Paying for War
There was a time when "conservative" meant you were a stodgy old curmudgeon; an isolationist, closed to new ideas. Now, the conservatives are leading the charge – promising to make the entire world "safe for democracy"! Never has such a bold plan been put into action – that is, not since the "liberal" populist Woodrow Wilson coined the phrase nearly a century ago. How could such a shift in the politics and economy of the United States have come about?
Nothing softens money up as fast as war. The shells pound it. The bullets puncture it. Armies march on it. And politicians and central bankers stretch it out to the point that it inevitably breaks.
In July 1914, all the major belligerents were on the gold standard – along with 44 other countries. The system was simple and effective. It had fostered an international financial climate so conducive to the growth of capital and trade that most of the West had never been more prosperous.
Central banks of the various nations held gold in their coffers. The gold was used to back up the paper currencies. If a nation spent too much on external products, its currency flowed to foreign countries. It came back in payment for either goods or services supplied by the home country. In the event of an imbalance, that is to say when a foreign nation found itself with more of the nation’s currency than it could spend on goods and services from that nation, the resulting surplus currency was presented to the central bank to be replaced by gold. Every nation’s imbalances were settled in the one thing that none of them could print or counterfeit: gold. If a nation ran a persistent trade deficit, it would find its gold pulled away.

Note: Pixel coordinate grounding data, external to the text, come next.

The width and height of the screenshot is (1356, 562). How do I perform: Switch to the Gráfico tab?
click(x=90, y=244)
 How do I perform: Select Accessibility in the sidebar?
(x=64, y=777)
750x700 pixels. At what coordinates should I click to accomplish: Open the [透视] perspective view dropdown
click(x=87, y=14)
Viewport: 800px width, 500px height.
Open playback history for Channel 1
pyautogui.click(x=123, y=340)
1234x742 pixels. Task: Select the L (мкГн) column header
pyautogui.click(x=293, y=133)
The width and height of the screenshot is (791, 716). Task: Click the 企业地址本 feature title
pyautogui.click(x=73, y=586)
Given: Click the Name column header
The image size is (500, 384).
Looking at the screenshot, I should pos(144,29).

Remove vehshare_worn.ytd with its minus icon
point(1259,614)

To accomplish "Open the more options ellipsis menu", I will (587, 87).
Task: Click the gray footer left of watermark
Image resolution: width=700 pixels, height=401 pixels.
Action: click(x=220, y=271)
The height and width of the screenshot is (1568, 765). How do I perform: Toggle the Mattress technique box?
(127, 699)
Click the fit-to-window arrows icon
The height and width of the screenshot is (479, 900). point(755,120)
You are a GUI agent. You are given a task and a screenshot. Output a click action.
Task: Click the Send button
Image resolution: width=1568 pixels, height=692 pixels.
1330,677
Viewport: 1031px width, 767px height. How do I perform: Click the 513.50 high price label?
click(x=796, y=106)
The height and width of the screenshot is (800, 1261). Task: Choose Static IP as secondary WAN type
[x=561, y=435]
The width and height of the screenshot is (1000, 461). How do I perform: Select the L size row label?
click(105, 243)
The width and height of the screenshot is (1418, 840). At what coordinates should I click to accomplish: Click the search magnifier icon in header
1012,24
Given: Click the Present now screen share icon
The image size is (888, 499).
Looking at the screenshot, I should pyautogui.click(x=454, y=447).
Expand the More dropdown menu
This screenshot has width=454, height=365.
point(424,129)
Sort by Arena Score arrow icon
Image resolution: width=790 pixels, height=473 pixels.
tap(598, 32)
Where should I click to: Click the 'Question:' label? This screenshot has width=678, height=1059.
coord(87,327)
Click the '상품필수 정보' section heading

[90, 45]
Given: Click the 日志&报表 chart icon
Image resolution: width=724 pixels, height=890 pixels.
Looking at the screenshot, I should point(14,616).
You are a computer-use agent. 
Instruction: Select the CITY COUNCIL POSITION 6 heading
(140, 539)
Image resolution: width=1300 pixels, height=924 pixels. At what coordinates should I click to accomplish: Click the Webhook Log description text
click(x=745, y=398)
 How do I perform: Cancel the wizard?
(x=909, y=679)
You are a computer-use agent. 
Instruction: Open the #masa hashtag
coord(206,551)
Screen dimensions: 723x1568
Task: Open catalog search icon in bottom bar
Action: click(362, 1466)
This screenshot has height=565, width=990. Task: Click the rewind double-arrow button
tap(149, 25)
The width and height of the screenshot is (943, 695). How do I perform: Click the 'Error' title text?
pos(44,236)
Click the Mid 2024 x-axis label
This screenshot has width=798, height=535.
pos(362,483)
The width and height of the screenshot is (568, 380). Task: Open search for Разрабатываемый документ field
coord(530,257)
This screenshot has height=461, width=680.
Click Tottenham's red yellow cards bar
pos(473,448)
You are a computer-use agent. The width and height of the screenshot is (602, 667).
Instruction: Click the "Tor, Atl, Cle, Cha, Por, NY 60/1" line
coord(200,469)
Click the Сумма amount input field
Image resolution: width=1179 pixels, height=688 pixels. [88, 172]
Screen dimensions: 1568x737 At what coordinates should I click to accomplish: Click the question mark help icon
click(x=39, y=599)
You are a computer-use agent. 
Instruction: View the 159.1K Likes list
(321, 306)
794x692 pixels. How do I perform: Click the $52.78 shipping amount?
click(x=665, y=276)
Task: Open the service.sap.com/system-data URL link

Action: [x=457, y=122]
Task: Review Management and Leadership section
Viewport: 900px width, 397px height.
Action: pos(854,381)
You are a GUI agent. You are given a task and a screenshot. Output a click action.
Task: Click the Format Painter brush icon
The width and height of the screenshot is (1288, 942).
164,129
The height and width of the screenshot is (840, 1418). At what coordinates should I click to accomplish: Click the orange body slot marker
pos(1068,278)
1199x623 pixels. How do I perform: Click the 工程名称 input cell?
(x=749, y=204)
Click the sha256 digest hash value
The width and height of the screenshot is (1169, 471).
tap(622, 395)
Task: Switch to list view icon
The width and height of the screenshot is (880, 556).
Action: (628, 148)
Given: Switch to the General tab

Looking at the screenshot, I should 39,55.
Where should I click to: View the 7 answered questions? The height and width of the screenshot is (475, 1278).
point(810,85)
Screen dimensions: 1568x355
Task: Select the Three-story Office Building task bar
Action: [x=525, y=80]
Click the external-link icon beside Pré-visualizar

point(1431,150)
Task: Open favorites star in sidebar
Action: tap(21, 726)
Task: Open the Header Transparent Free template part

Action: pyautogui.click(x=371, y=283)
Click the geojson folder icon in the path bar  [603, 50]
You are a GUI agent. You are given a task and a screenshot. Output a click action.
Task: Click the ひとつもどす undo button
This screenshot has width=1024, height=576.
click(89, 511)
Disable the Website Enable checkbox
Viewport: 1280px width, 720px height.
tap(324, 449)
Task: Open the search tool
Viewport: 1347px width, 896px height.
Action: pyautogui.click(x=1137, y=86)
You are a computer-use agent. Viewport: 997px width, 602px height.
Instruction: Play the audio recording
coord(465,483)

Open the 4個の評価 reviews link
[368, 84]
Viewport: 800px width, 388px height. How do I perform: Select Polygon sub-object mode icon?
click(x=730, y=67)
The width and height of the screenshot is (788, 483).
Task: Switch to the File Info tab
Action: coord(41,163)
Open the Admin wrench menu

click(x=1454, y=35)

This would encourage the central bank to do something to protect it. Usually, interest rates rose, which had the effect of rewarding savings and discouraging the outflow of funds.
Ending the Gold Standard: Ill-Suited to the Needs of War
The system was neat. It was honest. Which made it ill-suited to the needs of war and empire-builders. War, particularly, was distressingly expensive. Politicians noticed-as monarchs had long ago – that people might be enthralled by the cannon f ire, but they hated to pay for it. Typically, according to R. S. Hamilton-Grace, who studied English war financing, about a third of the cost of war had to be covered by borrowing. Gold was famously uncooperative. It yielded neither to flattery nor to technology. You couldn’t pretend it was worth more than it was. And you couldn’t create more "out of thin air."
Each ounce needed to be dug up out of the earth – at considerable expense. Increasing the money supply – no matter how glorious or worthwhile the cause – was a difficult thing to do. Central banks had only so much gold. If they wanted more, it had to come from somewhere. It had to be saved, put away, stored. The old expression, "you can’t get something for nothing," seemed to have been coined to describe the yellow metal. Every ounce of it represented an ounce of thrift, a pound of self-discipline, and a ton of forbearance. It represented money that had not been spent on new clothes, or guns, or food, or entertainment, lodging, tools, roads, or a million other potential uses. Gold was so hard to get that central banks were reluctant to let it go.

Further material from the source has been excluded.